Mark O’Brien, interpretato da John Hawkes (Un gelido inverno, Contagion, La fuga di Martha), è quasi giunto alla soglia dei 40 quando sente che per lui è giunto il momento di avere un rapporto sessuale. Dall’età di 6 anni Mark non è indipendente dal polmone artificiale se non per poche ore e, grazie alla presenza di una famiglia accudente, il bambino con poche speranze di sopravvivenza riesce a spiccare il volo verso una brillante carriera giornalistica. Sempre in giro grazie a una barella che gli consente un margine di autonomia, Mark sta svolgendo un lavoro assegnatogli sul sesso e i disabili quando inizia a riflettere su se stesso. In un corpo anestetizzato ma ancora capace di sentire, Mark sviluppa il desiderio di unirsi a una donna in un rapporto sessuale, confidandosi con la sua guida spirituale, Padre Brendan (William H. Macy, Fargo), anche sulla possibilità di essere aiutato da un sex surrogate, una esperta nelle terapie sessuali. E’ Cheryl Cohen Greene (Helen Hunt, Qualcosa è cambiato), madre e moglie, la persona che lo guiderà in questa esperienza alla scoperta del proprio corpo, dell’erotismo e dell’amore.

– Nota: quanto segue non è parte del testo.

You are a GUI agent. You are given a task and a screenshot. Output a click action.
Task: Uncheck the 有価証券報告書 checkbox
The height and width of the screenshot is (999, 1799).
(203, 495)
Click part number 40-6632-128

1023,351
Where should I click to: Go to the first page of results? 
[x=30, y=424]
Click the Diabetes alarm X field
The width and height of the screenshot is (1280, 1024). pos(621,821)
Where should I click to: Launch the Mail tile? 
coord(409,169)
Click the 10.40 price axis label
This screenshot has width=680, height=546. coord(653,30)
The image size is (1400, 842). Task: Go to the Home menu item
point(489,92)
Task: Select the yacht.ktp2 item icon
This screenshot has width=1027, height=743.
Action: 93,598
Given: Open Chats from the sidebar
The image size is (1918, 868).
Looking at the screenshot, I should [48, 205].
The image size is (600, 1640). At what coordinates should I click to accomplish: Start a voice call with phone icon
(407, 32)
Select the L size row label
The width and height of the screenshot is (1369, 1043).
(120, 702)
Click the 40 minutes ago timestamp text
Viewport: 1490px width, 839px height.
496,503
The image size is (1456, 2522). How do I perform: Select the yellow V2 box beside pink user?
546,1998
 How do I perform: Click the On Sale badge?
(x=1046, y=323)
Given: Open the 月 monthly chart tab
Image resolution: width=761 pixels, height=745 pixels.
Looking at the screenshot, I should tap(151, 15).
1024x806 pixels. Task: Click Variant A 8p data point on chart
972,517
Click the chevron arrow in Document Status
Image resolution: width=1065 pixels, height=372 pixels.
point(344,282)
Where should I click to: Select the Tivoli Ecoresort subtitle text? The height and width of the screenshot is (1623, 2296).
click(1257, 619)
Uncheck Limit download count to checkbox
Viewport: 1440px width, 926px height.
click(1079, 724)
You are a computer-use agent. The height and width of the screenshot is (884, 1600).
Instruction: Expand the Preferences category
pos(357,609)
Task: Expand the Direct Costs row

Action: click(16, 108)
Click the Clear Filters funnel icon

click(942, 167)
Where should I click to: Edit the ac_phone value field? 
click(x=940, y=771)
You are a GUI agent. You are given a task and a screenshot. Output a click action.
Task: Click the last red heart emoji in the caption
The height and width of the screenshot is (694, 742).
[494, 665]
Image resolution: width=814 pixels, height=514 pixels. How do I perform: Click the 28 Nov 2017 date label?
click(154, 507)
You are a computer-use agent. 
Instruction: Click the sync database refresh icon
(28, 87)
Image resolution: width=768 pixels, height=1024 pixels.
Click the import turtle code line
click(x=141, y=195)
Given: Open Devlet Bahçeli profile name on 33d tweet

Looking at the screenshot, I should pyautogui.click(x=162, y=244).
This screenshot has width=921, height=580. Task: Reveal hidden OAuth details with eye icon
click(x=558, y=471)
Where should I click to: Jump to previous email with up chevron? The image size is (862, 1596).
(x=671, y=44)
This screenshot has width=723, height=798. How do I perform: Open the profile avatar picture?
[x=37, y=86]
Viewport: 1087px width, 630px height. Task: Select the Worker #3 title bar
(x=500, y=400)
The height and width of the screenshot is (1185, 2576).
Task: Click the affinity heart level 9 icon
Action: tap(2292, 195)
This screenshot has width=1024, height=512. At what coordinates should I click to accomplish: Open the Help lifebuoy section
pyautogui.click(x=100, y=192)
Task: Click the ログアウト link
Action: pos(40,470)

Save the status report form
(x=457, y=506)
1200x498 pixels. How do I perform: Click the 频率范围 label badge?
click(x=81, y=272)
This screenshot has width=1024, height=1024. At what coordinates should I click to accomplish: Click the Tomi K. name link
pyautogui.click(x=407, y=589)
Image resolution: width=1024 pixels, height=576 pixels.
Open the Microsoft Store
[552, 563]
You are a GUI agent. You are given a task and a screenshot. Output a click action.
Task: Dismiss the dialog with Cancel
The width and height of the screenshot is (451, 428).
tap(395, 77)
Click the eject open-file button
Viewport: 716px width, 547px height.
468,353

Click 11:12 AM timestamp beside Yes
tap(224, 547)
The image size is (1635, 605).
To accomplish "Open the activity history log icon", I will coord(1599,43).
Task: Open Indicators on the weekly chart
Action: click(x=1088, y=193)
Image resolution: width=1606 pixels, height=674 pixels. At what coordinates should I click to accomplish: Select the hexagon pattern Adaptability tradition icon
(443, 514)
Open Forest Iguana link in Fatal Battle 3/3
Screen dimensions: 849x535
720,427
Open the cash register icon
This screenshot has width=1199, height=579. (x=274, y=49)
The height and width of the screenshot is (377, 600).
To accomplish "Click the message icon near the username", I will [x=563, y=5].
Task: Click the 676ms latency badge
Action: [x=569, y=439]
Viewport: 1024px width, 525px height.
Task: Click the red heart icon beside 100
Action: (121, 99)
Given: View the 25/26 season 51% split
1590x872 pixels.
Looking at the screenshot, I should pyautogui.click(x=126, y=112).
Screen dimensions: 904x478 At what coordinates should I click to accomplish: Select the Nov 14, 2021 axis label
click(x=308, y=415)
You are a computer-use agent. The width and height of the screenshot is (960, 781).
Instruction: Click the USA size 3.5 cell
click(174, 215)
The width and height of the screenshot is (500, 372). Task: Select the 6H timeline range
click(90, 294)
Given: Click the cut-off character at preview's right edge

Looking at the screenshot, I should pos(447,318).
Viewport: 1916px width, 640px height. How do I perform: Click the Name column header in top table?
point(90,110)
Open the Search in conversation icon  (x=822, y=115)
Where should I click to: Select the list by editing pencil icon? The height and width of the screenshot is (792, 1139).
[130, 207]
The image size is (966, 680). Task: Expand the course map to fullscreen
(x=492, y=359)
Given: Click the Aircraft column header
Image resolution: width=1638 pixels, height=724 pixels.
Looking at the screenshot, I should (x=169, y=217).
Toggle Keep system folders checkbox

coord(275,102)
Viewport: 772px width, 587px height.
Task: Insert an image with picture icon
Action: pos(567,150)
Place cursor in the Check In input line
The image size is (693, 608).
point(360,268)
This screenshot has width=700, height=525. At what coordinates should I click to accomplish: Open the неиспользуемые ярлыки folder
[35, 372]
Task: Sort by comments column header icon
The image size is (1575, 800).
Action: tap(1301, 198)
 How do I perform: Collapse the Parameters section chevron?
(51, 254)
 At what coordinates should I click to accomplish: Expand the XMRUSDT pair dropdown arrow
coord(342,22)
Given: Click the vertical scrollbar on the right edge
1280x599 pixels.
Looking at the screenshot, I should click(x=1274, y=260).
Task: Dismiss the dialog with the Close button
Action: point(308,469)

Oltre a mettere da parte comodi trucchetti per provocare un processo empatico facile e immediato, Lewin si mette da parte nel racconto lasciando piena autonomia ai personaggi di emergere e di svelarsi a noi lentamente nel corso degli eventi, ottenendo un’interpretazione mai sopra le righe e mostrando una capacità di affondo nell’animo umano guidata da grande sensibilità. Il tratteggio molto spontaneo dei personaggi raggiunge la perfezione grazie a un casting azzeccato tanto nei ruoli principali affidati a un miracoloso Hawkes che supera i limiti di mobilità fisica del personaggio per definirlo unicamente attraverso la modulazione della voce e l’espressività aperta del volto, a una Hunt sempre molto energica ed emozionalmente penetrante e a un Macy abilissimo nel rendere umana più che mai la figura spirituale che incarna, quanto in quelli secondari come l’assistente Vera interpretata da una serissima e tutt’altro che sexy Moon Bloodgood. Il film affronta senza vergogna e senza rassicuranti fronzoli moralisti il tema del sesso, e lo fa con brioso interesse demolendo ogni tabù – nostro e di Mark – e il rischio di una caduta nella banalità e volgarità. Siamo sul finire degli anni ’80, e Mark deve fare i conti non solo con il sesso in quanto topic per niente palesato all’epoca ma anche la sua educazione cattolica che lo porta a un continuo confronto con i principi che gli sono stati insegnati. La fede di Mark, brillantemente ‘aggiornata’ a un credo più ironico rivolto a un Dio “con dello humor” da incolpare quando serve, è fonte di dubbi di ordine morali che non possono non essere ascoltati. La dialettica tra istinto e ragione trova una vivace rappresentazione nelle confessioni con il prete della parrocchia a cui Mark ricorre frequentemente, e che ci sorprendono con la definizione di una guida spirituale molto umana che tutti vorremmo avere perché capace di una comprensione trascendente le distanze e le astrazioni in cui troppo spesso tale ruolo incappa.

Il regista polacco-australiano, costretto all’uso delle stampelle dall’età di sei anni quando contrasse la poliomelite, ha trovato la chiave di lettura più spiritosa, dignitosa e credibile per parlare di sesso e amore e raccontare il coraggio di un uomo e poeta che ha dato ascolto ai suoi più reconditi sentimenti affrontando paure e accogliendo speranze.